Here’s the situation. You’re carrying a $1300 balance on a credit card with a 14% interest rate with no annual fee. You’ve been offered a chance to transfer that balance to a new card with a 3.9% introductory rate. Should you do it?

On the surface, it seems like a no-brainer. You’ll be trading a 14% interest rate for a 3.9% interest rate. If that’s all there was to it, you wouldn’t even have to do the math to know that you’re saving money. Want to know how much? Here’s how.

First, you need to figure out how much you’re paying in interest now. Interest rates are figured as an Annual Percentage Rate – APR. So you’re currently paying 14% of $1300 each year that you carry that balance on your card. That’s $182 (multiply $1300 by .14) for a year. To find out how much you’re paying in interest fees on that money per month, divide that number by 12 to get $15. It’s costing you $15 a month to carry that balance on your card. At that rate, you have to pay $15 a month JUST to keep your credit card balance from going up. If you’ve budgeted $25 a month for payments on that credit card, you’re actually only putting a $10 dent into your balance per month. (That’s rough. Actually, the second month you’ll be paying on $1,290 instead of $1300, so the interest is a few cents less, etc. For the sake of keeping it simple, though, we’ll work with those figures.)
=-=-=-=-=
→ **EXERCISE TASKS**
(1) Please answer these from the balance transfer text:
(a) What introductory interest rate does the new card offer?
(b) How much interest does the $1300 balance cost for a year at 14%?
(c) With $25 a month budgeted for payments, how much of the balance gets paid down each month?
(2) From the balance transfer text, extract the passage that begins at the words "First, you need" and stops after the words "with those figures.)", copied word for word.

→ **DATASET CONTENT**
=-=-=-=-=
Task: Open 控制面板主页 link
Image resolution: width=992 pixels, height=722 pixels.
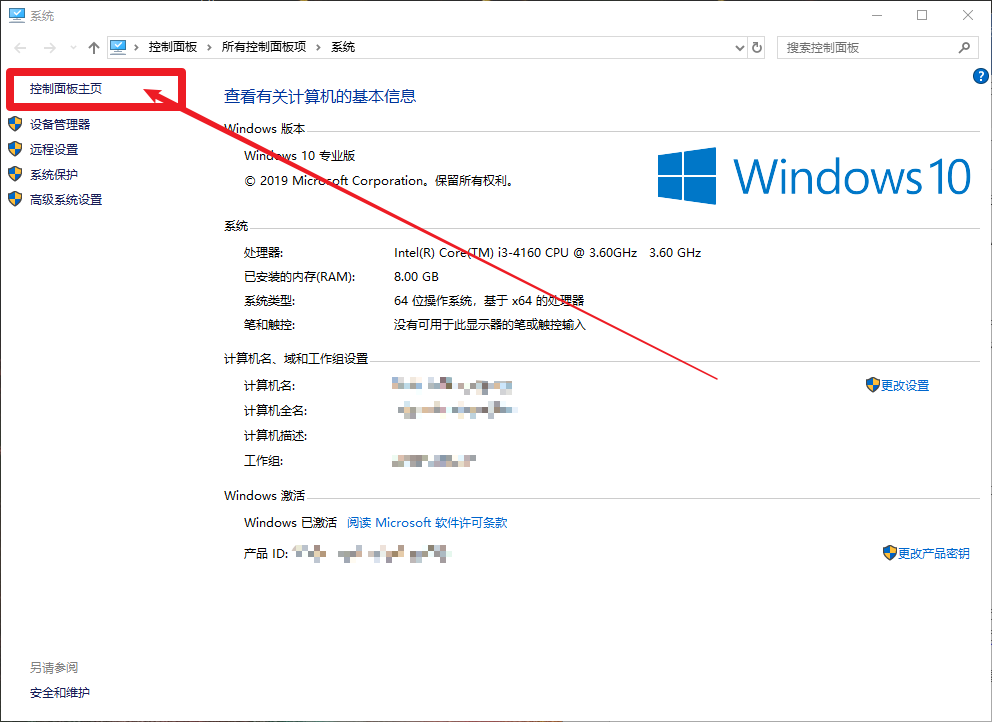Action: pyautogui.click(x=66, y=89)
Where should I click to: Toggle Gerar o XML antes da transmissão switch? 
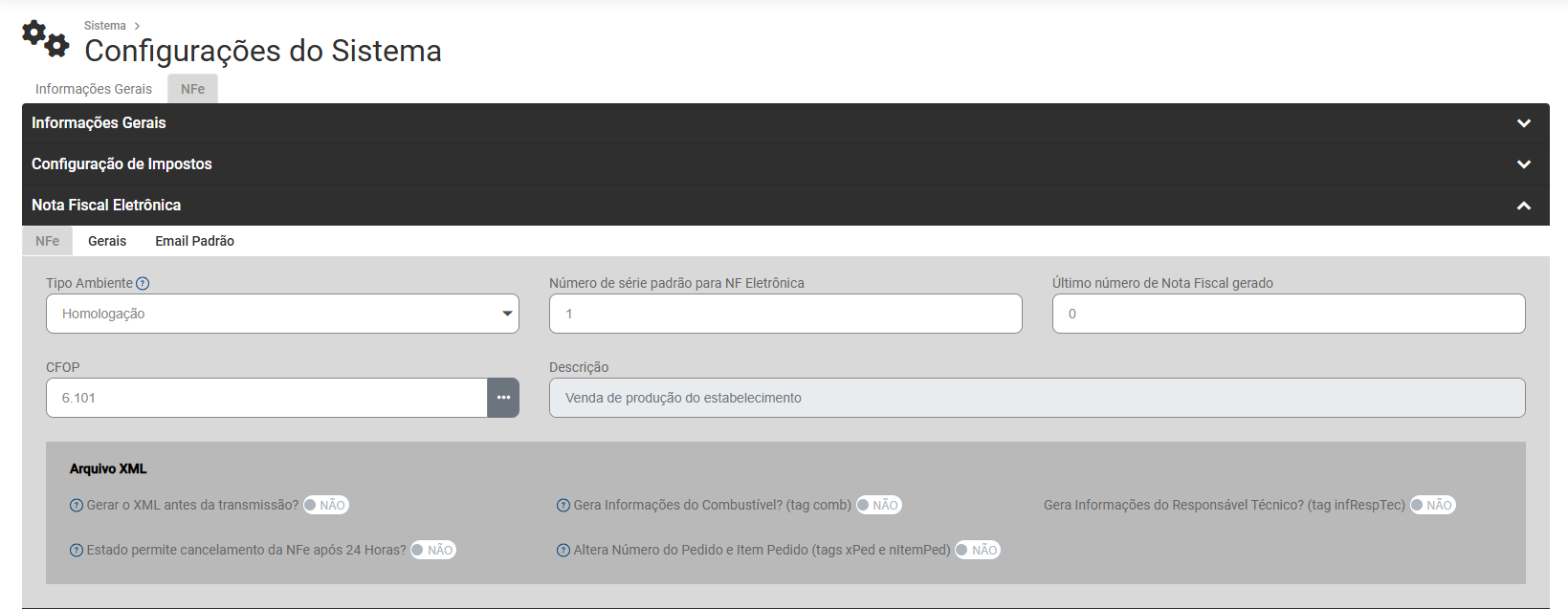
=-=-=-=-=
→ **ANSWERS TO THE PROBLEMS**
(1)
(a) 3.9%
(b) $182
(c) $10

(2)
First, you need to figure out how much you’re paying in interest now. Interest rates are figured as an Annual Percentage Rate – APR. So you’re currently paying 14% of $1300 each year that you carry that balance on your card. That’s $182 (multiply $1300 by .14) for a year. To find out how much you’re paying in interest fees on that money per month, divide that number by 12 to get $15. It’s costing you $15 a month to carry that balance on your card. At that rate, you have to pay $15 a month JUST to keep your credit card balance from going up. If you’ve budgeted $25 a month for payments on that credit card, you’re actually only putting a $10 dent into your balance per month. (That’s rough. Actually, the second month you’ll be paying on $1,290 instead of $1300, so the interest is a few cents less, etc. For the sake of keeping it simple, though, we’ll work with those figures.)